**Set problem:** Reproduce every one of the following records word for word, keeping each line unchanged.

**Dataset extract:**
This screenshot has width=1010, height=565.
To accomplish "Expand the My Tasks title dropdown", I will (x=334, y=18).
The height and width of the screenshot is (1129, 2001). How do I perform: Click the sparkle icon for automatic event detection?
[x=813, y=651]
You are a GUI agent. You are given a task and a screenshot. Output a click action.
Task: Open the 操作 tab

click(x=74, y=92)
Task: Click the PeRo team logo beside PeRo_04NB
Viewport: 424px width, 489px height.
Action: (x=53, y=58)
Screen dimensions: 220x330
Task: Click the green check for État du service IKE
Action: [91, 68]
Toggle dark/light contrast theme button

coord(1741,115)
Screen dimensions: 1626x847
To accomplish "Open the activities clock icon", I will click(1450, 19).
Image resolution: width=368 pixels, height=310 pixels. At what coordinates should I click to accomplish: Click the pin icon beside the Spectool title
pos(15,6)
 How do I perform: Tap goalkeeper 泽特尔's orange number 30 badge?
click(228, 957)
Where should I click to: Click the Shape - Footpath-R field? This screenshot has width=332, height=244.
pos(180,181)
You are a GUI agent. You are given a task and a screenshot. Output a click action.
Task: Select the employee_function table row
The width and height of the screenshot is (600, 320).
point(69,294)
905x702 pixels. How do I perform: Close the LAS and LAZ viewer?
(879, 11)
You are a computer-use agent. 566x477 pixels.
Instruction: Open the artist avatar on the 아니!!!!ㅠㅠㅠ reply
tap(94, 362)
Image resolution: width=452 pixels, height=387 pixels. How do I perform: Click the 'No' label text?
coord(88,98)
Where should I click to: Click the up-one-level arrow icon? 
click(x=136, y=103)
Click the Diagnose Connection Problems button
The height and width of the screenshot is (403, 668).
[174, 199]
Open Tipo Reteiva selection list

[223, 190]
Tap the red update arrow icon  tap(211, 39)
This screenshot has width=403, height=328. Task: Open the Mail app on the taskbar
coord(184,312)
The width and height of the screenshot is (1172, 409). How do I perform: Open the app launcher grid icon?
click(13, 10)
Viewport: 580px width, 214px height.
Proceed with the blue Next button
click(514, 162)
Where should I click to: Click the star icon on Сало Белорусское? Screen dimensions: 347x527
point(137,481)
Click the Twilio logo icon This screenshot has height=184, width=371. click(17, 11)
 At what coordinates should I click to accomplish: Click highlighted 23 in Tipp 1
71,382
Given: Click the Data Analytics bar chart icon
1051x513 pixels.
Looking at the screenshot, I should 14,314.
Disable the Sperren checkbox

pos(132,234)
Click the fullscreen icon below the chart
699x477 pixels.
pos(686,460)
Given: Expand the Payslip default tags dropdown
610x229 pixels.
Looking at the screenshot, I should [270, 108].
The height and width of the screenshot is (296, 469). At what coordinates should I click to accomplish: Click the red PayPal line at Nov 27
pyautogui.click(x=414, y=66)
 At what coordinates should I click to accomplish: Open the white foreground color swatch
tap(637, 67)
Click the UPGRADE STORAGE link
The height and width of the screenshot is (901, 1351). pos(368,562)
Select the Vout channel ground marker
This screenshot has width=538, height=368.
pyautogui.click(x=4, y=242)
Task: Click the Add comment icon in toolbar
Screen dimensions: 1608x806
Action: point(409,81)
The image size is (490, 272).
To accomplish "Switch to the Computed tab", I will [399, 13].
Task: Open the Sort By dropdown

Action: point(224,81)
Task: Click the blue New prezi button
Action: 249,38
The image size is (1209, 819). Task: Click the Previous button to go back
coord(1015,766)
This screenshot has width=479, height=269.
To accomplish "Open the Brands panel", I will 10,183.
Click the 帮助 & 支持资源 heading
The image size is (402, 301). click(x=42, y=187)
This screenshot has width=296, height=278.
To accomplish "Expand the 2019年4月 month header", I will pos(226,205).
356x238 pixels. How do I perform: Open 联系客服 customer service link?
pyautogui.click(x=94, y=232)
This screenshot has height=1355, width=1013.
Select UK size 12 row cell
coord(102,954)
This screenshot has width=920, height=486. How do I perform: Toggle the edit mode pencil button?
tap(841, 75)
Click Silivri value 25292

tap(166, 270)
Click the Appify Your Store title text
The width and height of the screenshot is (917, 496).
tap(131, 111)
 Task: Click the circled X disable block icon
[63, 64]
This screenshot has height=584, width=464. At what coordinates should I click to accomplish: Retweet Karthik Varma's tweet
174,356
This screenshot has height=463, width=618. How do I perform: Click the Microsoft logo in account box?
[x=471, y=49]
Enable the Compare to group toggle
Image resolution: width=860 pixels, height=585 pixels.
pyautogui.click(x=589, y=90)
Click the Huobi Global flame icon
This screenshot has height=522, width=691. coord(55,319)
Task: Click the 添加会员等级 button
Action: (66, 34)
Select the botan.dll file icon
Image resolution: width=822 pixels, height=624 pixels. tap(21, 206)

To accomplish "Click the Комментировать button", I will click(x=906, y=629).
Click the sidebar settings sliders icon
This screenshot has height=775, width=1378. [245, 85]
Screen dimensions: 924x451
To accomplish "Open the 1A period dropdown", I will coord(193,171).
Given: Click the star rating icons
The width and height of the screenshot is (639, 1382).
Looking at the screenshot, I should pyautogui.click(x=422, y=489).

**Written answer:**
This screenshot has width=1010, height=565.
To accomplish "Expand the My Tasks title dropdown", I will (x=334, y=18).
The height and width of the screenshot is (1129, 2001). How do I perform: Click the sparkle icon for automatic event detection?
[x=813, y=651]
You are a GUI agent. You are given a task and a screenshot. Output a click action.
Task: Open the 操作 tab

click(x=74, y=92)
Task: Click the PeRo team logo beside PeRo_04NB
Viewport: 424px width, 489px height.
Action: (x=53, y=58)
Screen dimensions: 220x330
Task: Click the green check for État du service IKE
Action: [91, 68]
Toggle dark/light contrast theme button

coord(1741,115)
Screen dimensions: 1626x847
To accomplish "Open the activities clock icon", I will click(1450, 19).
Image resolution: width=368 pixels, height=310 pixels. At what coordinates should I click to accomplish: Click the pin icon beside the Spectool title
pos(15,6)
 How do I perform: Tap goalkeeper 泽特尔's orange number 30 badge?
click(228, 957)
Where should I click to: Click the Shape - Footpath-R field? This screenshot has width=332, height=244.
pos(180,181)
You are a GUI agent. You are given a task and a screenshot. Output a click action.
Task: Select the employee_function table row
The width and height of the screenshot is (600, 320).
point(69,294)
905x702 pixels. How do I perform: Close the LAS and LAZ viewer?
(879, 11)
You are a computer-use agent. 566x477 pixels.
Instruction: Open the artist avatar on the 아니!!!!ㅠㅠㅠ reply
tap(94, 362)
Image resolution: width=452 pixels, height=387 pixels. How do I perform: Click the 'No' label text?
coord(88,98)
Where should I click to: Click the up-one-level arrow icon? 
click(x=136, y=103)
Click the Diagnose Connection Problems button
The height and width of the screenshot is (403, 668).
[174, 199]
Open Tipo Reteiva selection list

[223, 190]
Tap the red update arrow icon  tap(211, 39)
This screenshot has width=403, height=328. Task: Open the Mail app on the taskbar
coord(184,312)
The width and height of the screenshot is (1172, 409). How do I perform: Open the app launcher grid icon?
click(13, 10)
Viewport: 580px width, 214px height.
Proceed with the blue Next button
click(514, 162)
Where should I click to: Click the star icon on Сало Белорусское? Screen dimensions: 347x527
point(137,481)
Click the Twilio logo icon This screenshot has height=184, width=371. click(17, 11)
 At what coordinates should I click to accomplish: Click highlighted 23 in Tipp 1
71,382
Given: Click the Data Analytics bar chart icon
1051x513 pixels.
Looking at the screenshot, I should 14,314.
Disable the Sperren checkbox

pos(132,234)
Click the fullscreen icon below the chart
699x477 pixels.
pos(686,460)
Given: Expand the Payslip default tags dropdown
610x229 pixels.
Looking at the screenshot, I should [270, 108].
The height and width of the screenshot is (296, 469). At what coordinates should I click to accomplish: Click the red PayPal line at Nov 27
pyautogui.click(x=414, y=66)
 At what coordinates should I click to accomplish: Open the white foreground color swatch
tap(637, 67)
Click the UPGRADE STORAGE link
The height and width of the screenshot is (901, 1351). pos(368,562)
Select the Vout channel ground marker
This screenshot has width=538, height=368.
pyautogui.click(x=4, y=242)
Task: Click the Add comment icon in toolbar
Screen dimensions: 1608x806
Action: point(409,81)
The image size is (490, 272).
To accomplish "Switch to the Computed tab", I will [399, 13].
Task: Open the Sort By dropdown

Action: point(224,81)
Task: Click the blue New prezi button
Action: 249,38
The image size is (1209, 819). Task: Click the Previous button to go back
coord(1015,766)
This screenshot has width=479, height=269.
To accomplish "Open the Brands panel", I will 10,183.
Click the 帮助 & 支持资源 heading
The image size is (402, 301). click(x=42, y=187)
This screenshot has width=296, height=278.
To accomplish "Expand the 2019年4月 month header", I will pos(226,205).
356x238 pixels. How do I perform: Open 联系客服 customer service link?
pyautogui.click(x=94, y=232)
This screenshot has height=1355, width=1013.
Select UK size 12 row cell
coord(102,954)
This screenshot has width=920, height=486. How do I perform: Toggle the edit mode pencil button?
tap(841, 75)
Click Silivri value 25292

tap(166, 270)
Click the Appify Your Store title text
The width and height of the screenshot is (917, 496).
tap(131, 111)
 Task: Click the circled X disable block icon
[63, 64]
This screenshot has height=584, width=464. At what coordinates should I click to accomplish: Retweet Karthik Varma's tweet
174,356
This screenshot has height=463, width=618. How do I perform: Click the Microsoft logo in account box?
[x=471, y=49]
Enable the Compare to group toggle
Image resolution: width=860 pixels, height=585 pixels.
pyautogui.click(x=589, y=90)
Click the Huobi Global flame icon
This screenshot has height=522, width=691. coord(55,319)
Task: Click the 添加会员等级 button
Action: (66, 34)
Select the botan.dll file icon
Image resolution: width=822 pixels, height=624 pixels. tap(21, 206)

To accomplish "Click the Комментировать button", I will click(x=906, y=629).
Click the sidebar settings sliders icon
This screenshot has height=775, width=1378. [245, 85]
Screen dimensions: 924x451
To accomplish "Open the 1A period dropdown", I will coord(193,171).
Given: Click the star rating icons
The width and height of the screenshot is (639, 1382).
Looking at the screenshot, I should pyautogui.click(x=422, y=489).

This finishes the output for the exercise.